The struggle against the excessive use of alcohol invoked the example of the Irish “Apostle of Temperance”, Theobald Mathew. The first temperance society was established in Liptov in 1840. The movement’s main organizer in Slovakia was the Catholic priest Štefan Závodník (1813–1885), who had encountered abstinence programmes during his travels in Silesia and Galicia and disseminated these ideas through regular priestly meetings, sermons and the press. According to an estimate made by the Lutheran priest Jozef Miloslav Hurban, author of Slovo o spolkách mjernosti a školách ňeďeľních (“A word on temperance societies and Sunday schools”, 1846), there were c.500 such associations in Slovakia. Their members would swear in church that they would henceforth abstain from spirits. However, these societies were short-lived; after two or three years, their members’ vows of fidelity would expire and would generally not be renewed. They mostly originated in rural areas, but there were some in the towns and cities, for example Bardejov, and amongst the Slovak Lutheran students in Levoča, Kežmarok and Prešov. The Tatrín association, the first Slovak cultural institution with nationwide ambitions (1844-48), was also involved in the organization of a temperance movement. It was thanks to these associations that representatives of the national movement were able to overcome their confessional and ideological divides.
In August 1847, the founders of temperance associations from 10 counties in Upper Hungary met at the Catholic parish church in Veselé pri Piešťanoch and founded the Central Temperance Association. Those present from both confessions held discussions in Slovak, Hungarian and Latin; the minutes were written in Latin. A petition against the distilling of spirits and drunkenness was presented to a parliamentary committee, but never discussed by the Hungarian parliament. Its agenda was overtaken by the revolutionary events of 1848.
The expansion and authority of temperance societies in Slovakia grew as a result of natural disasters – floods, crop failures in the hilly areas and the 1845-47 famines caused by the potato blight. The German- and Hungarian-speaking communities in the region, based primarily in the cities and in the more fertile areas, were less affected by the movement. Although in the majority of temperance societies in Upper Hungary communication was done in Slovak, most of them were linked to the Church (Catholic or Lutheran) rather than with the Slovak national movement. In the sporadic statistics kept by state authorities and in later periods, they appear only occasionally – it is probable that only a few of them had statutes. They disappeared during the revolution.

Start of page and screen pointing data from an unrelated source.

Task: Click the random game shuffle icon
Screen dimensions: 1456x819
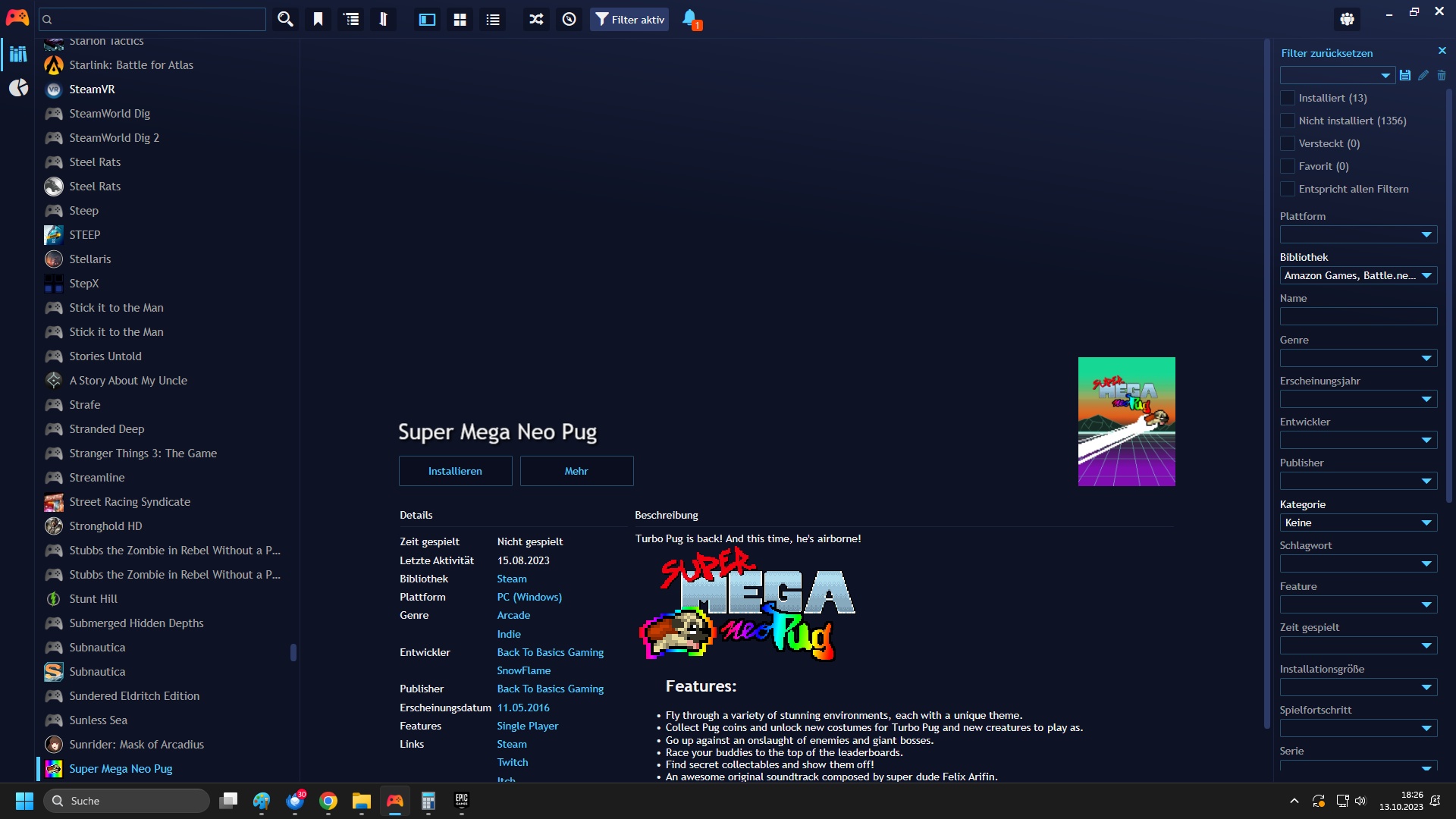Action: 536,20
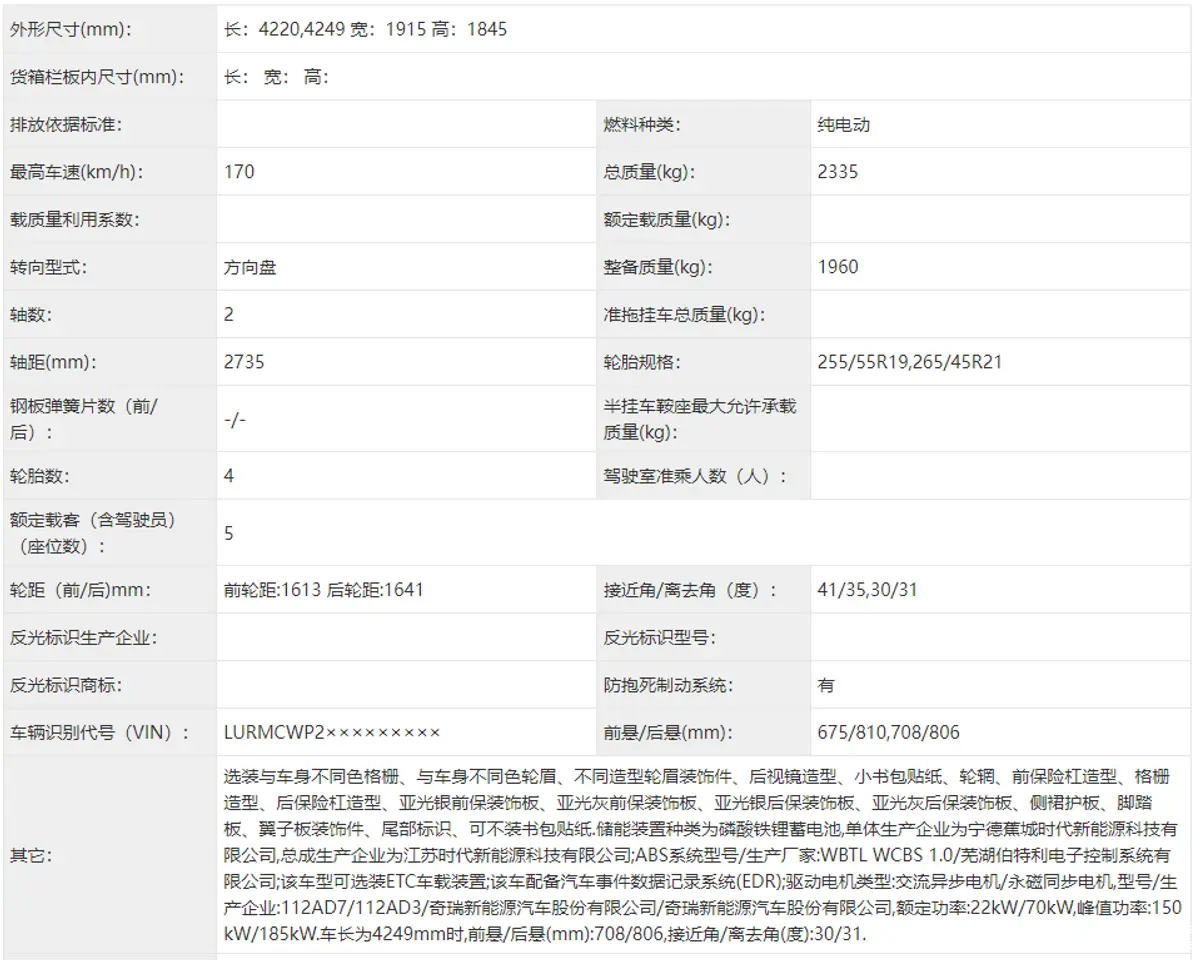Click the 燃料种类 label cell
Screen dimensions: 1200x960
coord(641,125)
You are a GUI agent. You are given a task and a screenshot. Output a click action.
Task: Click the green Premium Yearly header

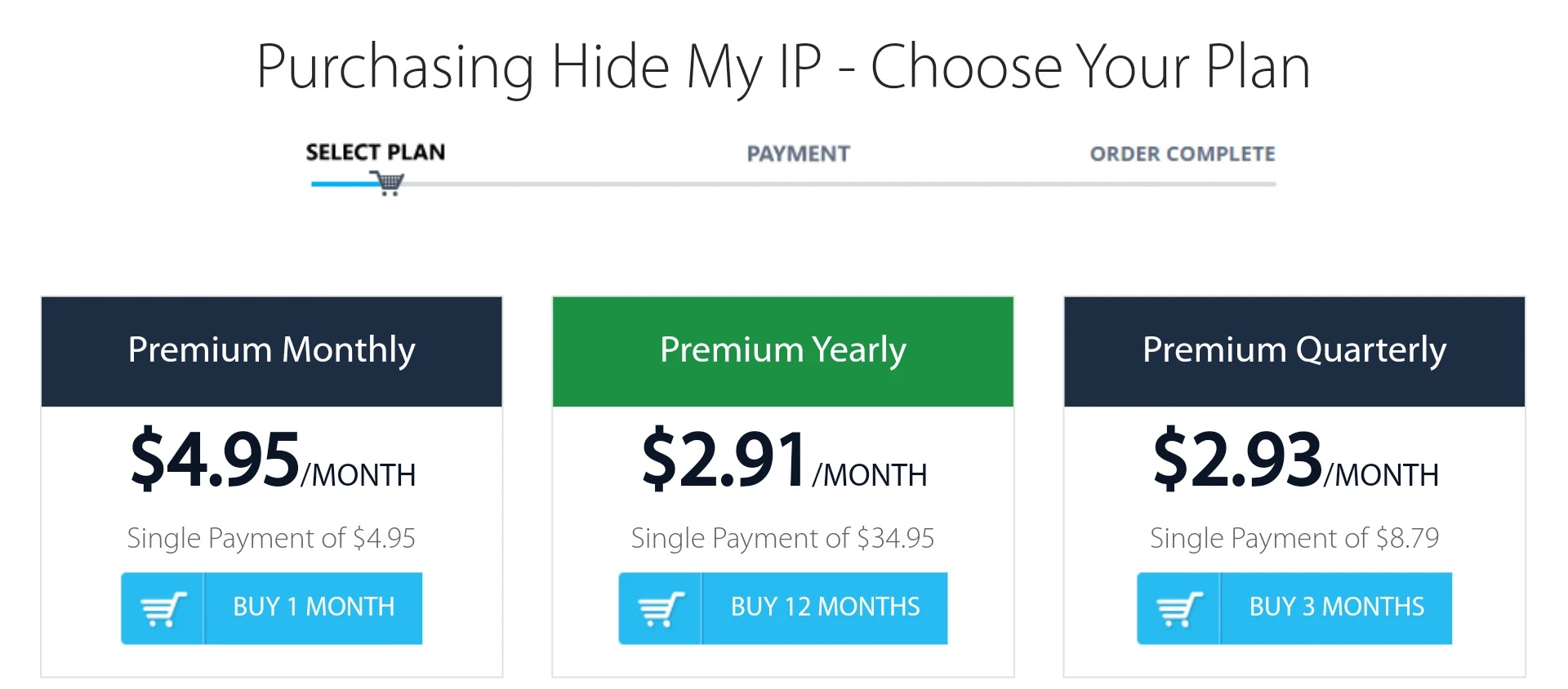[782, 351]
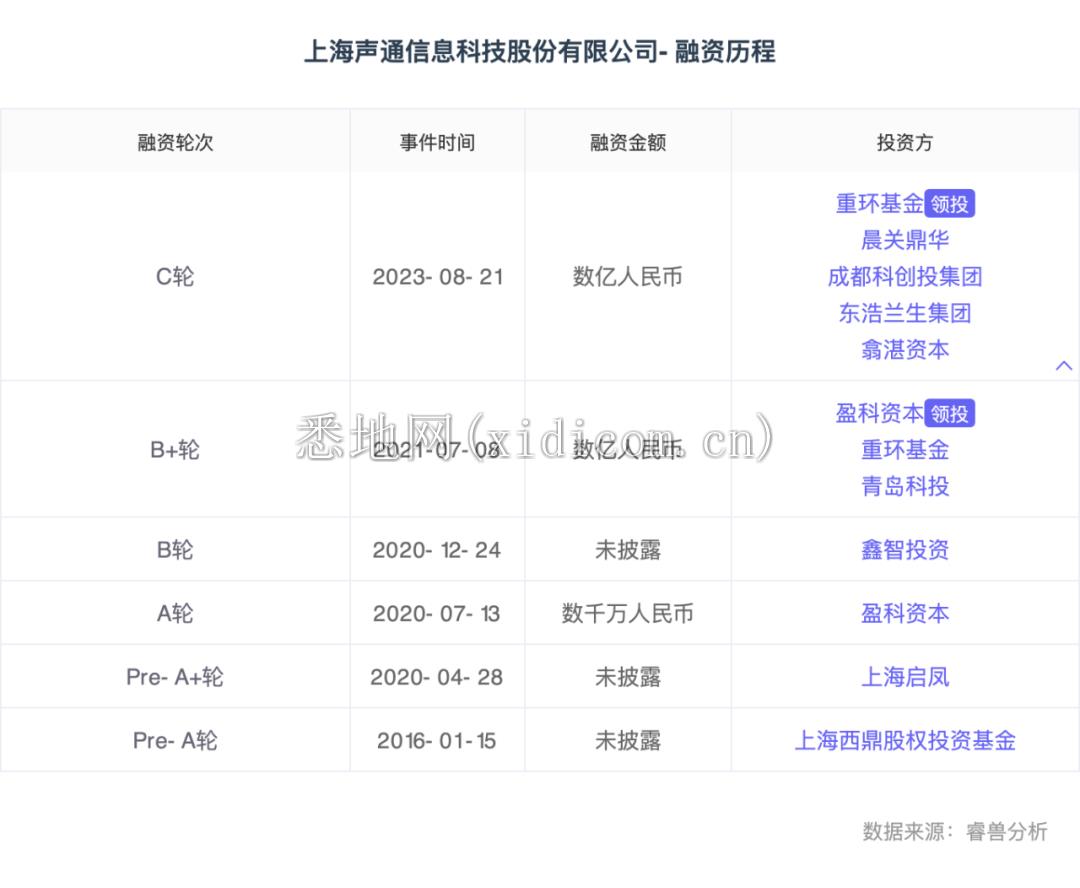
Task: Open the 盈科资本 link in A轮 row
Action: 904,613
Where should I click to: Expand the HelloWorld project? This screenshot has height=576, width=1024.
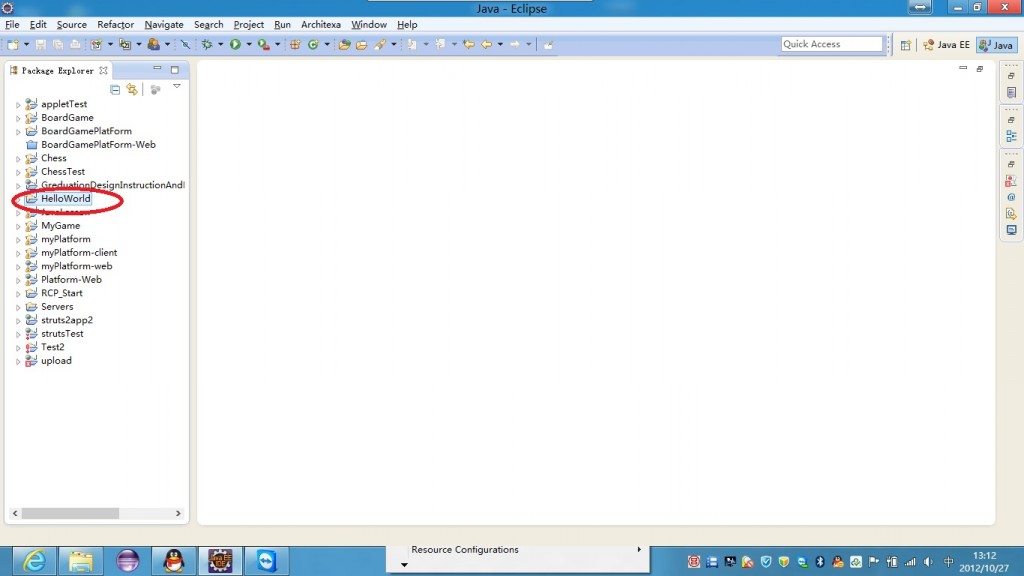click(17, 198)
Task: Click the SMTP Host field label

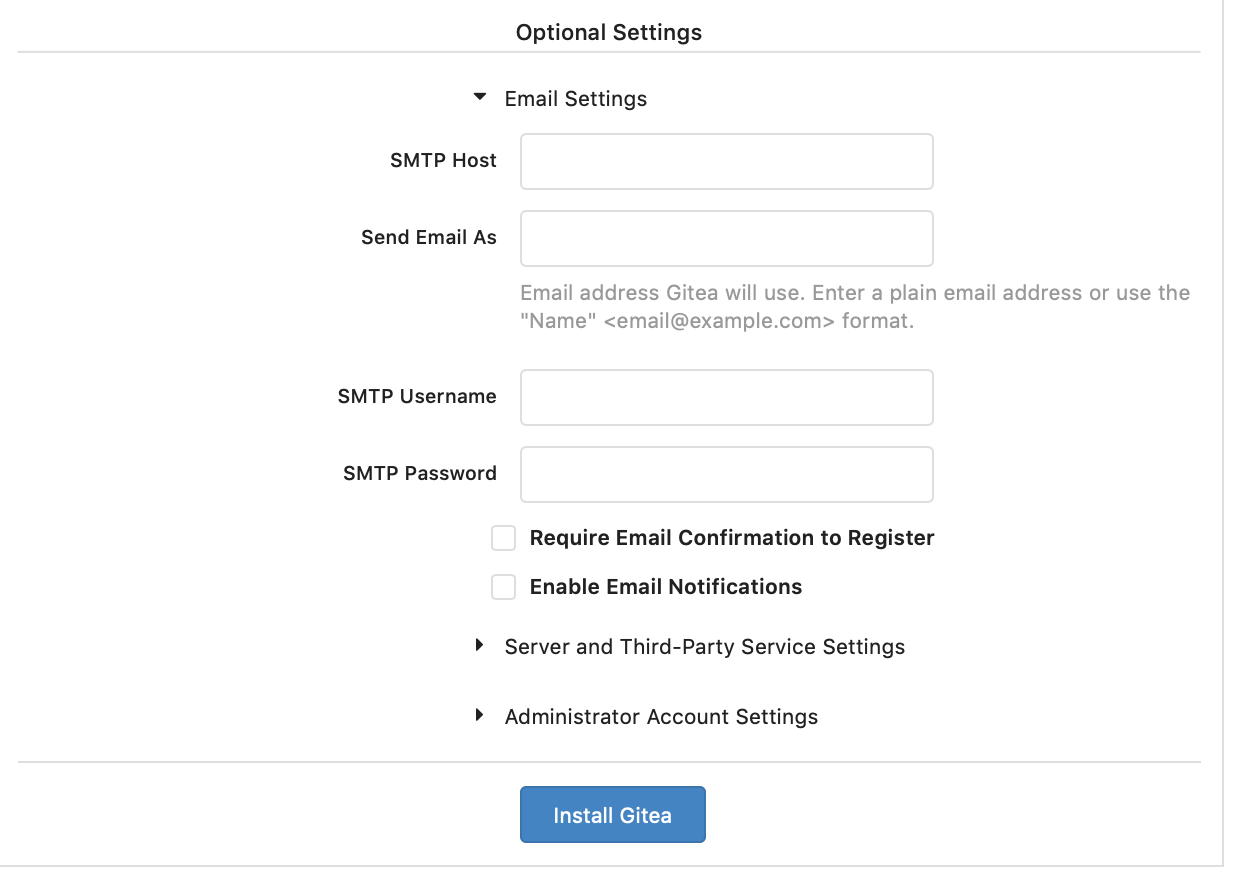Action: (x=443, y=161)
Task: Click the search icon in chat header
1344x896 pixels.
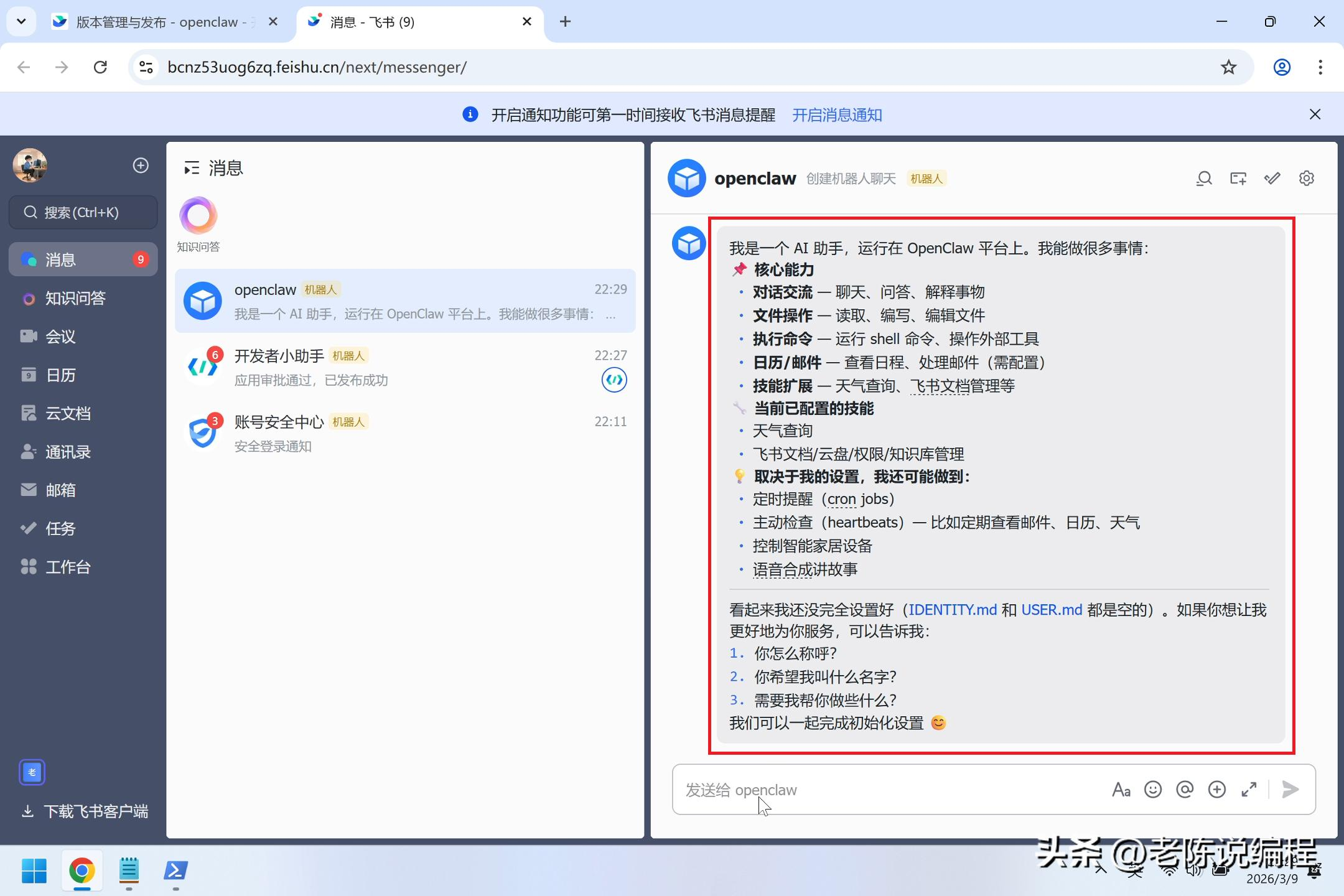Action: 1204,179
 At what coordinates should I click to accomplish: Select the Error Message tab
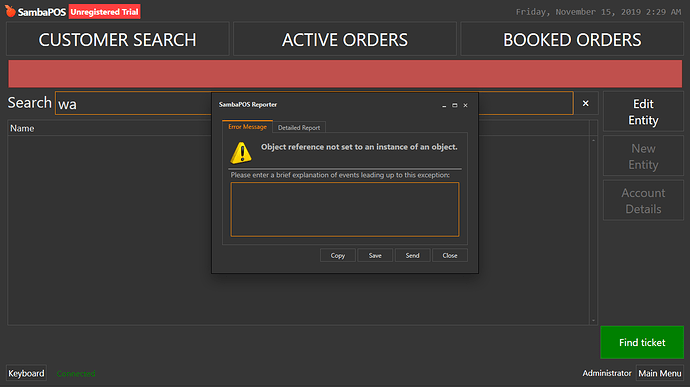coord(247,127)
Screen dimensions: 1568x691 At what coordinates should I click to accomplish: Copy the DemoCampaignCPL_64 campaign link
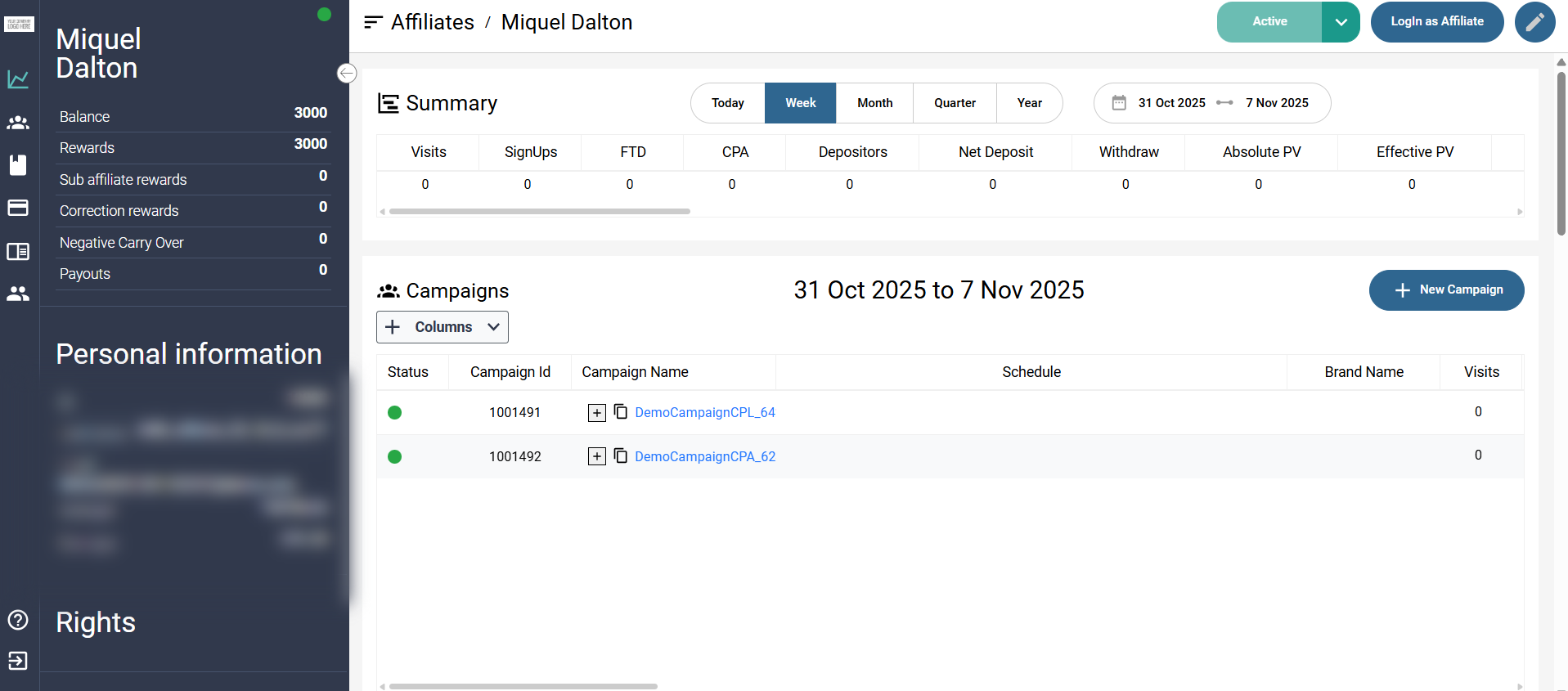(621, 411)
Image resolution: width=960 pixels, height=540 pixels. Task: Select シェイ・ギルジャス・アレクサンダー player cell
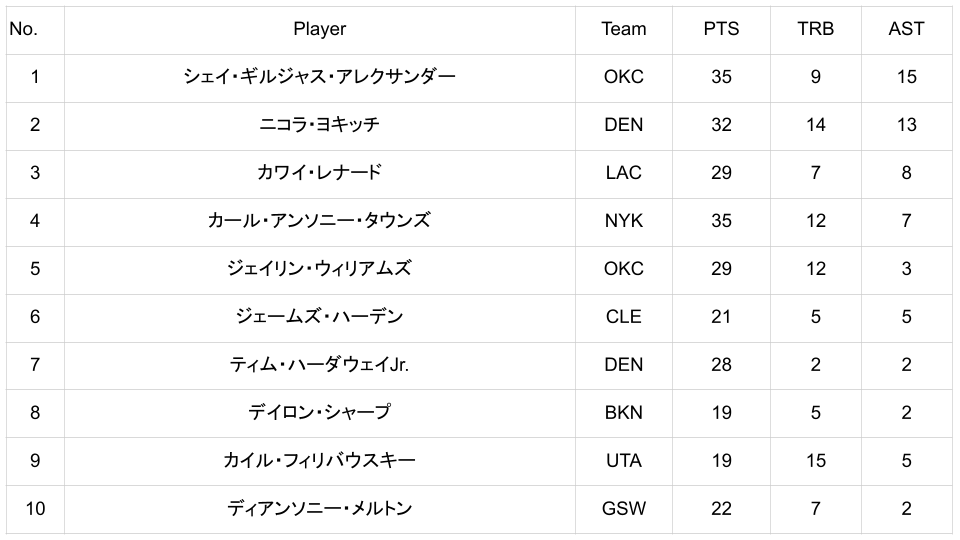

In 1851, the movement was boosted by a papal decree approving these associations and their activities; but stagnation set in again after 1853, although some activists continued writing theatrical plays, songs and articles warning against drunkenness. After the relaxation of neo-absolutism, new organizations were rejuvenated or created among Hungary’s various national movements. Slovak activists established choirs, some casinos, student associations, and a few temperance societies, Sunday schools and cooperatives, and attempted to form a central economic association. Their efforts culminated in the establishment of a central cultural institution, the Matica Slovenská, and three Slovak grammar schools. In this context, the temperance movement saw a temporary revival from 1863-64.
After the political changes due to the Austro-Hungarian settlement (1867), the scope for the development of non-Hungarian ethnic societies was greatly restricted. In the early 1870s, the existing temperance societies started to affiliate with the Catholic Confraternities of the Rosary. As in 1874-75, lay temperance societies were prohibited in Upper Hungary on the suspicion of engaging in Pan-Slavism; in response, temperance movements developed into “Rosarian Sobriety Associations”. By 1885, they had 65,000 members, but they were unrelated to the Slovak national movement.
With advancing industrialization and urbanization, the possibilities for alcohol abuse increased. National activists seized on this issue to engage on a media campaign against Jewish innkeepers. Although a few nationally-minded doctors, priests and journalists argued that the source of “Slovak poverty” was widespread and persistent alcoholism, the leaders of the national movement liberally toasted “the health of the nation” at national celebrations and in everyday life. Nationalist Slovak temperance societies were not high on their agenda, despite the establishment of a few short-lived groups such as the Združenie Abstinentov (Association of Abstainers) in Martin, 1913.